### GOAL
Can you retype the data from its first line through the line containing "the 'Share' button, which", keeping every character unchanged?

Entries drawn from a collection
==================================================
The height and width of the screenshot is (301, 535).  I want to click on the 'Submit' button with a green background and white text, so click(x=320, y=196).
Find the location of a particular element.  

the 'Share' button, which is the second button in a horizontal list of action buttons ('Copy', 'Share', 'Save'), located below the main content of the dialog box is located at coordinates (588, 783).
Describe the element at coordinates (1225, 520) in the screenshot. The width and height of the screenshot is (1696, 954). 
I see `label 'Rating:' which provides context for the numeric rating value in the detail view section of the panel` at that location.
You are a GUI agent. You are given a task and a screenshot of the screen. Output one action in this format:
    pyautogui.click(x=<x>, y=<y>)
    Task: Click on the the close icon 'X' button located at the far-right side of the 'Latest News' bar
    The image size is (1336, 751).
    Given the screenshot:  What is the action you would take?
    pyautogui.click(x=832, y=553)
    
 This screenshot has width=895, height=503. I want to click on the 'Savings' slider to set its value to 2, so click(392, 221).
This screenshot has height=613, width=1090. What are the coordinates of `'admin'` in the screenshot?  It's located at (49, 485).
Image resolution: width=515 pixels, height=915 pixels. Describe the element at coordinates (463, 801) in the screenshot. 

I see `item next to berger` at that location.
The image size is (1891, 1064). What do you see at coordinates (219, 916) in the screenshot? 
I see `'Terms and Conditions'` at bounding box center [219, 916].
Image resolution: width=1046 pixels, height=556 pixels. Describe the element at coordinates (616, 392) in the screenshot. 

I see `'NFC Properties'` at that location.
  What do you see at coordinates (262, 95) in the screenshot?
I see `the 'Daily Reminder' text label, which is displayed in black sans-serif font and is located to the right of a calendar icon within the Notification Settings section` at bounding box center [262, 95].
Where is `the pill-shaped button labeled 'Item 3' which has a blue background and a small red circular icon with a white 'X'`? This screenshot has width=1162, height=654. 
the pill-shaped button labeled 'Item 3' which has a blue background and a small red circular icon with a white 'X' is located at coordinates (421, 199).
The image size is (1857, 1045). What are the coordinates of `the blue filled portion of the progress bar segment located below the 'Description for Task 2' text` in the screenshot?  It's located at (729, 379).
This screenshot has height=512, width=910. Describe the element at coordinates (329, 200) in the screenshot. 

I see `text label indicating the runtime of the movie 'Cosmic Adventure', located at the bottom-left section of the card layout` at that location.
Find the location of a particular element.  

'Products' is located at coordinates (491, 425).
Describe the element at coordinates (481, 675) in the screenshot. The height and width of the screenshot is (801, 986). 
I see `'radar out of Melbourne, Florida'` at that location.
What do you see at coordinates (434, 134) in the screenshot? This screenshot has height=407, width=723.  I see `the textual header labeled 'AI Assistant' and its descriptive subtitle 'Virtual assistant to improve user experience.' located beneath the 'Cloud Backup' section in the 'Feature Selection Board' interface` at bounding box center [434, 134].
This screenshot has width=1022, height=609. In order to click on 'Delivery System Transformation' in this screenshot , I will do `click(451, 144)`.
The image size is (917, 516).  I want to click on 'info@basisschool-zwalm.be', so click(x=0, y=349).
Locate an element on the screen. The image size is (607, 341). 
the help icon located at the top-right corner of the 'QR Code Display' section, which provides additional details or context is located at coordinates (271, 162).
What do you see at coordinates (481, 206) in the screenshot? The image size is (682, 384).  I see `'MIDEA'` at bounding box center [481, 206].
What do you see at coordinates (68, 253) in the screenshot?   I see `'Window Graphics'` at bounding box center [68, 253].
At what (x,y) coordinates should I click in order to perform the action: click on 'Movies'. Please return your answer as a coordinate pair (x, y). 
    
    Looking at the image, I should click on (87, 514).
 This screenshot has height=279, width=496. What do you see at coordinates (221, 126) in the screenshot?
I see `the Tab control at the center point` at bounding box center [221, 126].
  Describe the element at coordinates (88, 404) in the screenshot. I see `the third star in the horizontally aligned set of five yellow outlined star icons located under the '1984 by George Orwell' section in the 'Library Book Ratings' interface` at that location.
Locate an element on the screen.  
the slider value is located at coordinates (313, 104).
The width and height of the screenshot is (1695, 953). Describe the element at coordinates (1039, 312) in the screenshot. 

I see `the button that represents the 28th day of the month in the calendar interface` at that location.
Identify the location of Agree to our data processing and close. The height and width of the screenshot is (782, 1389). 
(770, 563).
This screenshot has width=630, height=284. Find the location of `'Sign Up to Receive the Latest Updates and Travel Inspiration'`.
==================================================
### RESPONSE BELOW
The height and width of the screenshot is (301, 535).  I want to click on the 'Submit' button with a green background and white text, so click(x=320, y=196).
Find the location of a particular element.  

the 'Share' button, which is the second button in a horizontal list of action buttons ('Copy', 'Share', 'Save'), located below the main content of the dialog box is located at coordinates (588, 783).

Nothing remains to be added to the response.